Participants were administered the K-SADS. As noted above, we included participants from a no anhedonia vs. elevated anhedonia group (binary variable). Elevated anhedonia was defined as having a K-SADS anhedonia item (from the MDD module) score greater than one.

Neuroimaging

Participants completed an fMRI monetary reward task assessing neural responses during reward anticipation and outcome [21, 23, 40]. See Supplement for task details.

Behavioral:

A reward learning task (Probabilistic Reward Task [PRT]) previously validated in adolescents [41–43] was used. We included two variables as predictors: reward learning (change in response bias over the course of the task computed as Response Bias in block 2 minus Response Bias in block 1) and mean response bias (averaging the response bias score over the two blocks). For task details, see [40].

Demographic

Self-reported age and sex.

Pubertal

Pubertal status (Tanner Staging Questionnaire [TSQ; [44]] total score).

Statistical Analysis

Concurrent correlations with depressive symptoms at baseline

Prior to testing the relation between baseline predictors and future (3 month) depressive (CESD and MFQ) symptoms, we first examined the concurrent correlations between depression scores and other predictor variables at baseline (see Fig. 1 for correlation coefficients and p-values).

Predicting future (3 months) depressive symptoms

See Fig. 2 for a schematic of the data processing and modeling pipeline.

Data Preprocessing

We standardized all variables to have means of 0 and standard deviations of 1 (Data type: Raw). To reduce the potential instability in model training due to the high correlations between the baseline predictors, we re-ran analyses applying two separate approaches to data pre-processing: (1) To remove the confounding influence of baseline depression severity from our other predictors, for each variable other than the baseline depression scores (MFQ or CESD), we regressed the variable against baseline depression and took the residuals as the feature value. We trained the models using the residualized features along with baseline depression (Data type: Residuals). (2) To reduce the number of predictors, we applied principal component analysis (PCA) to all baseline predictors (across all modalities), then evaluated the first 5, 10, or 20 principal component scores as features (Data type: PC5, PC10, PC20). See “data type” column in Table 2. See Supplementary Fig. 3 for the cumulative variance explained by the top principal components.

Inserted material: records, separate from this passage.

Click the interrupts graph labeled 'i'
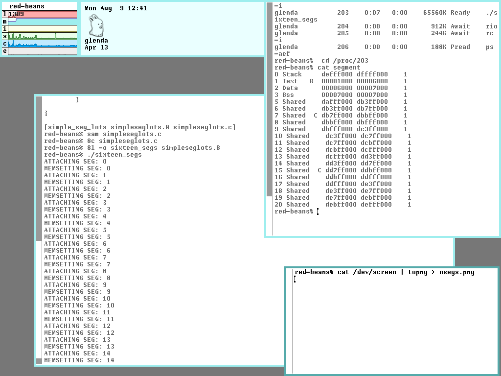501x376 pixels. point(42,29)
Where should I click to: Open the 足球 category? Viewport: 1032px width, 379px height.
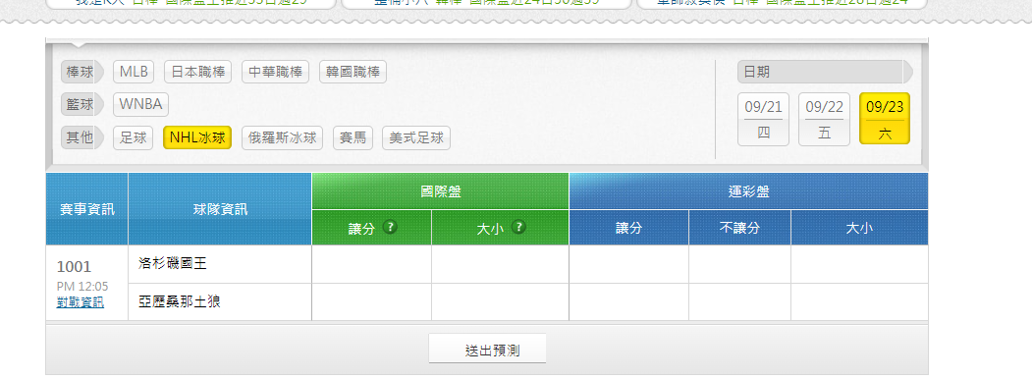click(x=134, y=138)
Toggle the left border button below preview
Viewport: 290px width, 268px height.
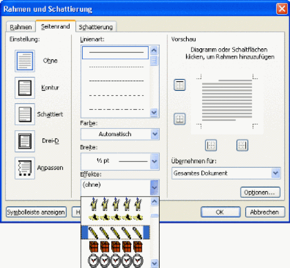(x=211, y=145)
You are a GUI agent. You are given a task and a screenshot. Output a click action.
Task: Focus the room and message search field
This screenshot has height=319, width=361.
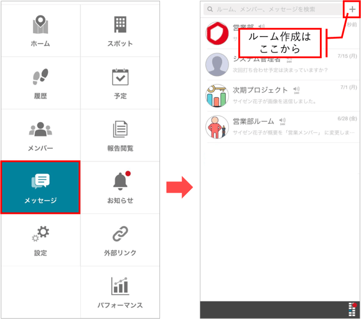pos(273,9)
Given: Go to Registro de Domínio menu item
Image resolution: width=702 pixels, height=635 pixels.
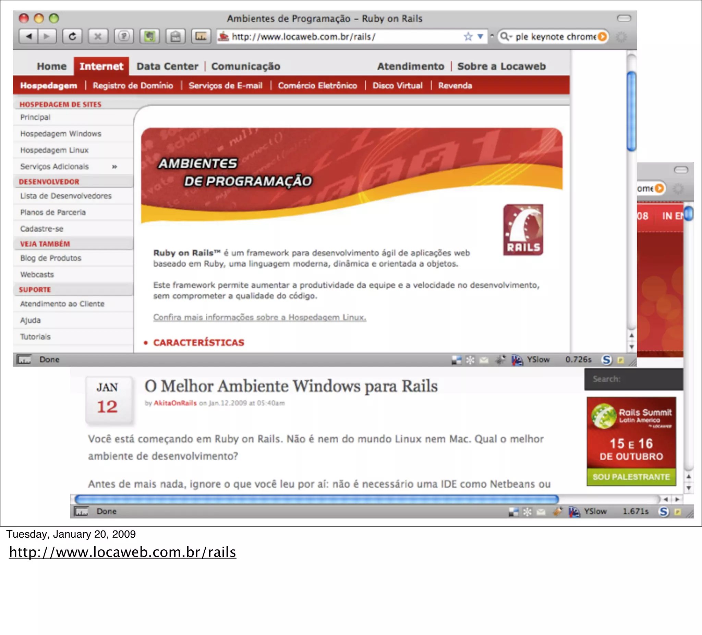Looking at the screenshot, I should [x=133, y=86].
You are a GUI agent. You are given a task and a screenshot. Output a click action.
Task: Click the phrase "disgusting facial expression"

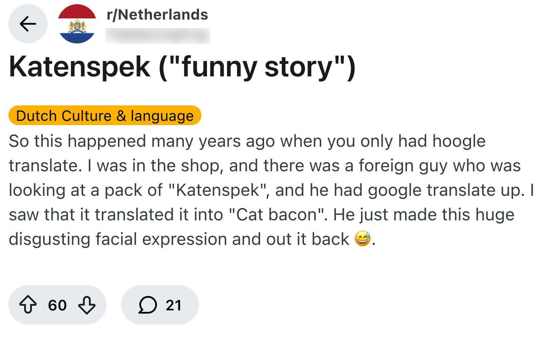[118, 239]
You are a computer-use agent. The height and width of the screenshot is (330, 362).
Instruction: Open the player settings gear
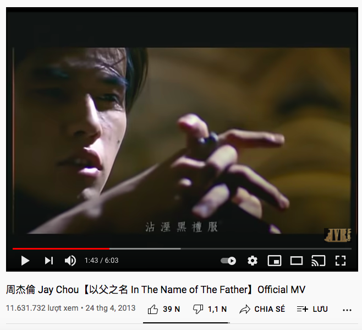(x=253, y=261)
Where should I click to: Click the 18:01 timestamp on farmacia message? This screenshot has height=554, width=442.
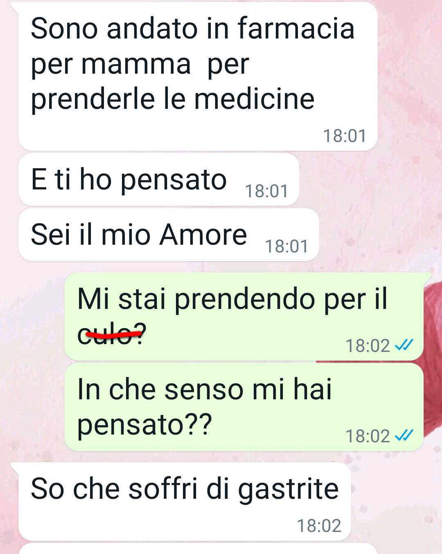click(345, 136)
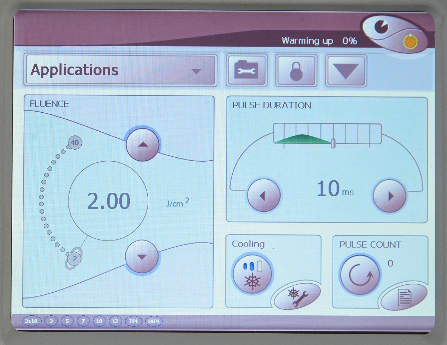Select the 3x10 spot size
The image size is (447, 345).
tap(31, 321)
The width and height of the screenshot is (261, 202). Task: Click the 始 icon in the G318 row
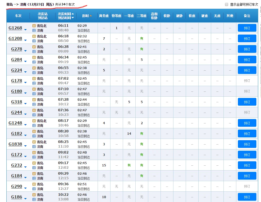[34, 100]
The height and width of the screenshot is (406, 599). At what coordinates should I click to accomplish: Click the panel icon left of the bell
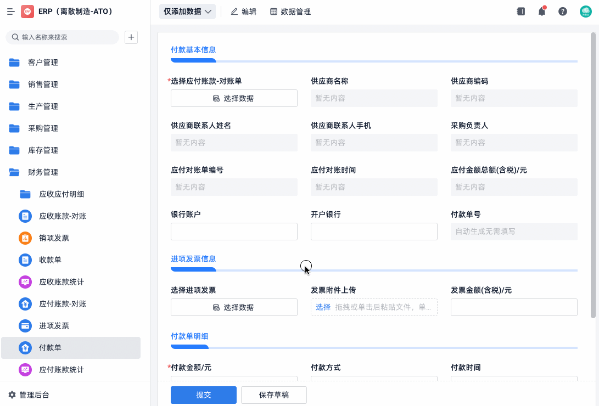[x=520, y=11]
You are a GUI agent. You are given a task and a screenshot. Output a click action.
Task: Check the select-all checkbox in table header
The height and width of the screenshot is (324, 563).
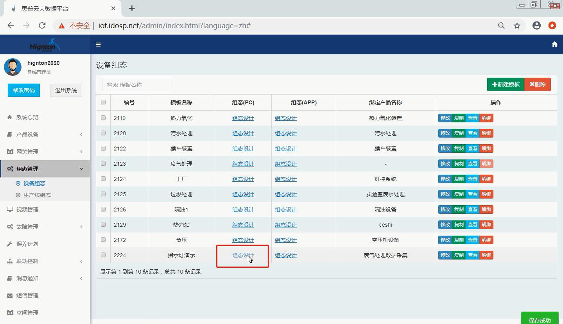pyautogui.click(x=103, y=102)
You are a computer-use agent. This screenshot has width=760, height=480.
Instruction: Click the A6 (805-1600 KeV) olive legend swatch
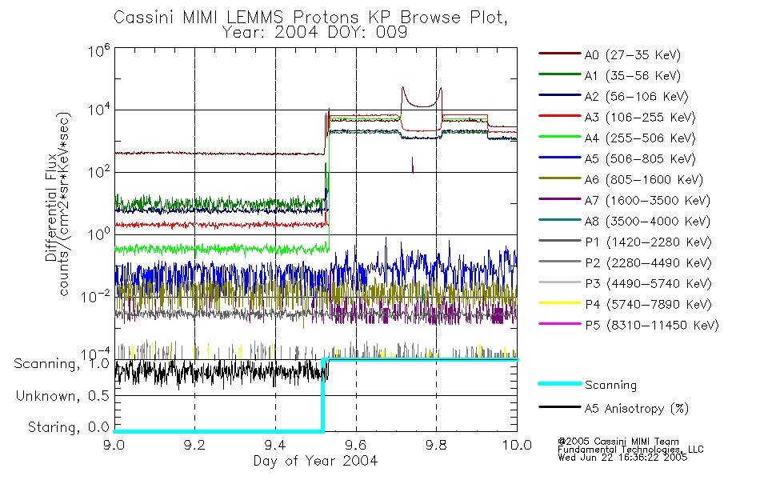coord(559,178)

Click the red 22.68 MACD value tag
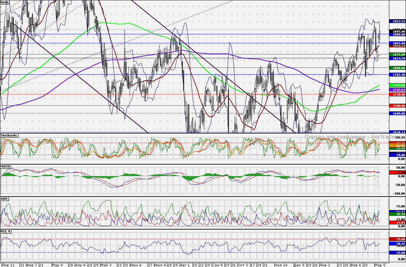tap(397, 172)
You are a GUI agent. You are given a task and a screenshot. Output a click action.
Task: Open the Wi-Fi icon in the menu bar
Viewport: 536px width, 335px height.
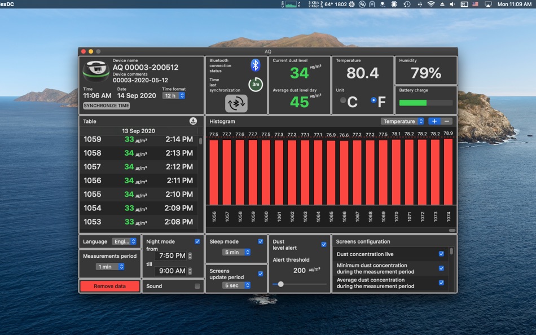431,4
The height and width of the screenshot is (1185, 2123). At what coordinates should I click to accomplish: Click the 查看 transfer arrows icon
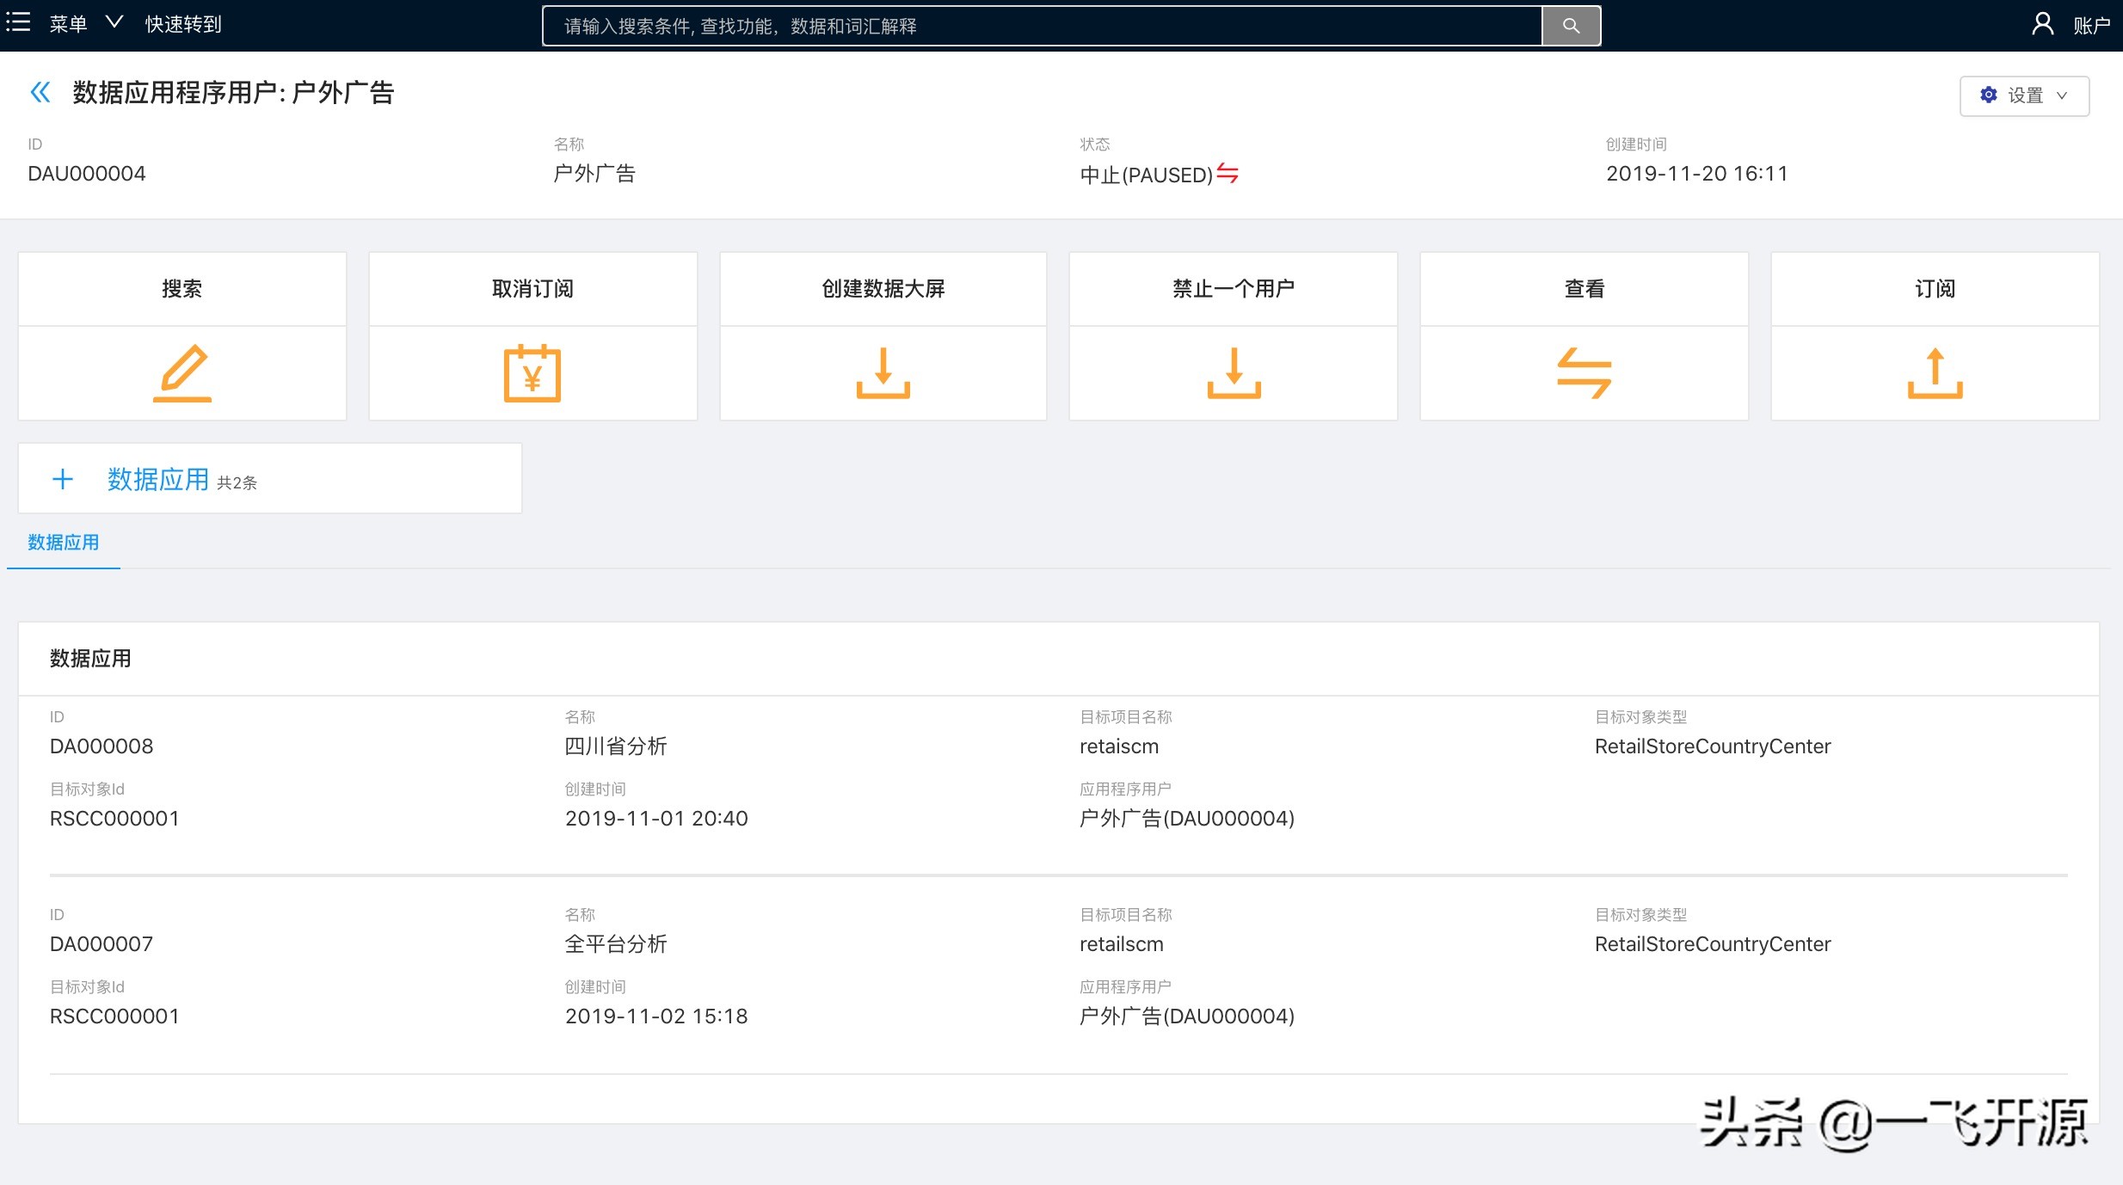coord(1584,372)
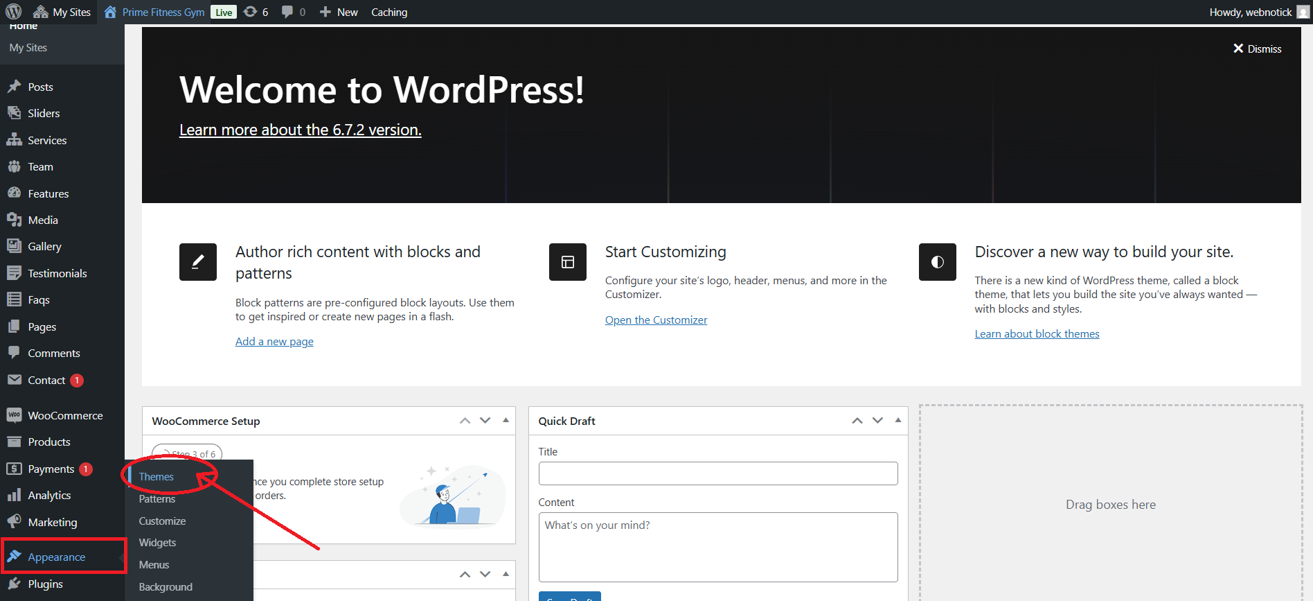Viewport: 1313px width, 601px height.
Task: Open the comments bubble icon in admin bar
Action: click(293, 12)
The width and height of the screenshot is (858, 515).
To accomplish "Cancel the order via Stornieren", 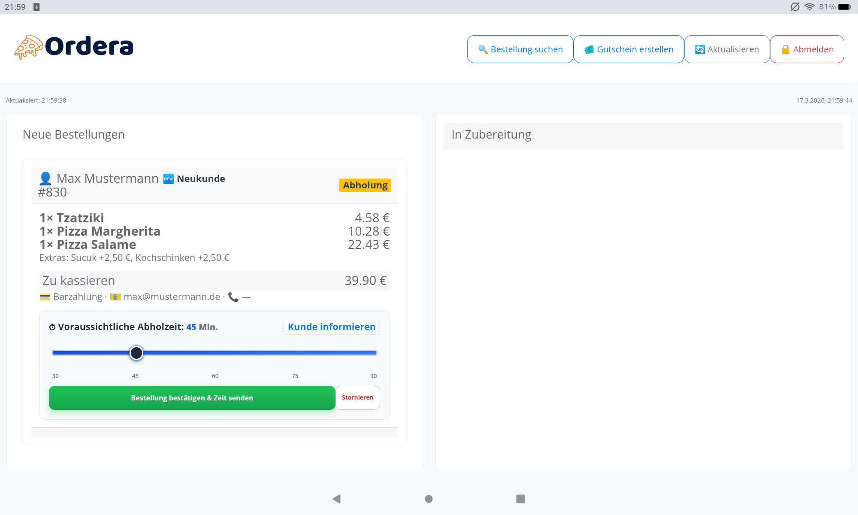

Model Training and Validation

We fit five different predictive models with all baseline predictors: (1) conventional linear regression, (2) linear regression with elastic net penalty [45], (3) random forest [46], (4) XGBoost [47], and (5) Support vector machine (SVM, [48]). We further trained an ensemble learning model [49] which combines predictions from the base models (linear regression, elastic net, random forest, XGBoost and SVM) in an effort to maximize predictive performance. We also compared these models to a univariable model with baseline depression (CESD or MFQ) total score as the only predictor. We fit a linear regression to predict the depression outcome at 3 months with the corresponding baseline measure as the sole predictor variable. To perform model training with hyperparameter optimization while robustly evaluating the model performance, we performed nested cross-validation (CV; see Supplement for details). Preprocessing steps (standardization, residualization, and PCA) were performed within the training folds during nested cross-validation. This ensures that no information from the test folds was used to inform any transformation. See Table 2 (also see Fig. 3) for results.

Feature Importance

To assess the most influential features in the multivariable model for the prediction of depression, SHapley Additive exPlanations (SHAP) were implemented, and the top ten most influential features were reported for the random forest model, which achieved the highest performance using standardized predictors (data type: Raw). See Supplement for additional details.

Factor Analysis

We conducted two exploratory factor analyses (EFA) to examine factors underlying the depression questionnaire (MFQ and CESD) items at baseline, in an effort to determine which depression features, if any, were most predictive of future depressive symptoms. See Supplement for details.

Results

Participant characteristics

Participants were predominantly White (n = 64, 62.1%), non-Hispanic (n = 92, 89.3%) teens, most of whom were assigned female at birth (n = 75, 72.8%). Baseline anhedonia (SHAPS: M = 23.0, SD = 7.4) and depression symptoms (CES-D: M = 12.3, SD = 11.1) were relatively mild in severity. We report additional demographic and clinical characteristics in Table 1. At the 3-month timepoint, CES-D scores were slightly higher (M = 13.3, SD = 13.1) than at the baseline assessment, but below the conventional cutoff score of 16 [24], with substantial variability at both timepoints.

Baseline correlations

We report Spearman correlation coefficient between depression symptoms and other predictive variables at baseline, along with the p-values in Fig. 1. Both depression measures (CESD and MFQ) exhibit statistically significant correlations with a range of self-report measures: anhedonia (SHAPS), anxiety facets (MASC physical, social, and separation anxiety subscores), rumination (CRSQ) perceived stress (PSS), negative life events (ALEQR), and neuroticism (NEO), ranging from r = 0.4 to 0.75. Strong negative correlations were found between both baseline depression measures and extraversion (NEO) (CESD: r = −0.58, p = 2e-10; MFQ: r = −0.58, p = 1e-10). Among the EMA measures, lower mean PA and higher mean and variability in NA (both SD and MSSD) were significantly associated with higher depression. Among the neuroimaging variables, only blunted striatal (left caudate) response to the anticipation of rewards was significantly correlated with greater depressive symptoms on both measures. Our behavioral measure of reward learning (PRT) was not correlated with depression (nor anhedonia).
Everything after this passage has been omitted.